October 20, 2017 | Posted by Peter Jakobsen | ART, HISTORY, TRAVEL, Ulalume |

Oil painting on canvas, A Grand Tour Group of Five Gentlemen in Rome, attributed to John Brown (Edinburgh 1752 - Leith 1787), inscribed: on the plinth of sculpture: CAVILLA / TOREM / LEONI ('mocker of the lion), circa 1773. Four travellers stand or sit under a tunnel-vaulted structure with a niche (in which one of them sits), with a view to a valley with two cypresses and some buildings, bounded by mountains behind; a cicerone indicates the Antique group of A Lion devouring a Horse on a plinth, closing the picture on the right, to another of them. The five men are: The Rt. Hon. John Staples MP (1736-1820), James Byres (1734-1817), Sir William Young, 2nd Bt, MP, FRS, FSA (1749-1815), Thomas Orde-Powlett, 1st Baron Bolton of Bolton Castle, PC, FSA (1746-1807), and Richard Griffin, 2nd Lord Braybrooke, Baron of Braybrooke MP, FSA (1751-1825).Another example is at Audley End (EH), Essex which is recorded as having been there since at lest 1836 and descended with the house's owners, the barons Braybrooks.

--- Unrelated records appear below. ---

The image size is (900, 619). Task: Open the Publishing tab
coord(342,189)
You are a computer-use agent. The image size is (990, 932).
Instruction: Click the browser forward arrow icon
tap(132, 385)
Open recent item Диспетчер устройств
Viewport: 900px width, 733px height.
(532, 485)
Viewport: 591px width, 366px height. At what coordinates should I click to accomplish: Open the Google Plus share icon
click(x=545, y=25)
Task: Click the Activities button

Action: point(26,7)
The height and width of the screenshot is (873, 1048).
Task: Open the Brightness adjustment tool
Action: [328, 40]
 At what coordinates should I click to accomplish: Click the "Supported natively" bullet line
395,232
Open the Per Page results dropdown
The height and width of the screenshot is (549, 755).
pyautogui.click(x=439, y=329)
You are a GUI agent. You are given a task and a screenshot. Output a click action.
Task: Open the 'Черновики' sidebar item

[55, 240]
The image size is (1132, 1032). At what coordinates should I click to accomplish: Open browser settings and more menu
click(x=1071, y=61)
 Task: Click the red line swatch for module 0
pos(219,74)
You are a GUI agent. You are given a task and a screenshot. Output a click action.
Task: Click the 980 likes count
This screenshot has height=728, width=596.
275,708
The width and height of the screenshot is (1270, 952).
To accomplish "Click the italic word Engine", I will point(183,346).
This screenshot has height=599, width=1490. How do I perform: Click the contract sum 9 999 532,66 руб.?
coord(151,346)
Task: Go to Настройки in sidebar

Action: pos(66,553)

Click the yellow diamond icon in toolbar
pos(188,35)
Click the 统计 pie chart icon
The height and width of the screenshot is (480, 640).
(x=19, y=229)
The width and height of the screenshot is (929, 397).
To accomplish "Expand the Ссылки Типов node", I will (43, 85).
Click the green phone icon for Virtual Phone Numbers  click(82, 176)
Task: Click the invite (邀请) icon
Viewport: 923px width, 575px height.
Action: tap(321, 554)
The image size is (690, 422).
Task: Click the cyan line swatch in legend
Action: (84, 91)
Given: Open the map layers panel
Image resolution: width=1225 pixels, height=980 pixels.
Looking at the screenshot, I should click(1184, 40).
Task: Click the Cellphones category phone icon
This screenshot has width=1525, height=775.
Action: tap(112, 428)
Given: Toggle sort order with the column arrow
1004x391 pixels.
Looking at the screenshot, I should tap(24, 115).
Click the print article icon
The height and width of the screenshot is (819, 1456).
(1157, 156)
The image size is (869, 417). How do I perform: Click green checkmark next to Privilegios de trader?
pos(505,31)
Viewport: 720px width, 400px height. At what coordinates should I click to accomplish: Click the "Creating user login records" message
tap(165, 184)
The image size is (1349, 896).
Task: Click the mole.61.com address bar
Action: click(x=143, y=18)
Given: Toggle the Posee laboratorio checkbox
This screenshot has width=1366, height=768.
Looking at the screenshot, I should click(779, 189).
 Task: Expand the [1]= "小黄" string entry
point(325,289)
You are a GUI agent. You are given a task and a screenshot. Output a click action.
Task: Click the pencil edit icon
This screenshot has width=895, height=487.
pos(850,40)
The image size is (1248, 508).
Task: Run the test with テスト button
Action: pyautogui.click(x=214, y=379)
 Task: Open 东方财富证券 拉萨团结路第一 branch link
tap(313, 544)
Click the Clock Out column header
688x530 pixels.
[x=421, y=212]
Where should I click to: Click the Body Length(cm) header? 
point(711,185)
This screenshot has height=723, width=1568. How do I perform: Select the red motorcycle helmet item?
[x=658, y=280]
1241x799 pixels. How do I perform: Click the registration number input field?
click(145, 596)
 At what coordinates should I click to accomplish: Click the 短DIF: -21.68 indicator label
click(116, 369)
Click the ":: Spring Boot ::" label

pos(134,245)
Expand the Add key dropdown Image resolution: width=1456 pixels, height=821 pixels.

Lecture by Robert Reason, Curator, Roche Museum, 19 October 2017 The Varnished Culture having among its burgeoning numbers a life member of the Dante Alighieri Society, we attended this lecture by Mr Reason, who had attended Rome and Naples under the auspices of the prestigious Attingham Trust Italian Art History Programme. It was an interesting, wide-ranging affair that provided a taste of the kind of Italianate antiquity that appealed to David Roche, presented in a manner akin to a whirlwind Women’s Weekly world discovery tour. Even the serene visage of the Capitoline Venus would be deranged: From Palazzos Nuovo of…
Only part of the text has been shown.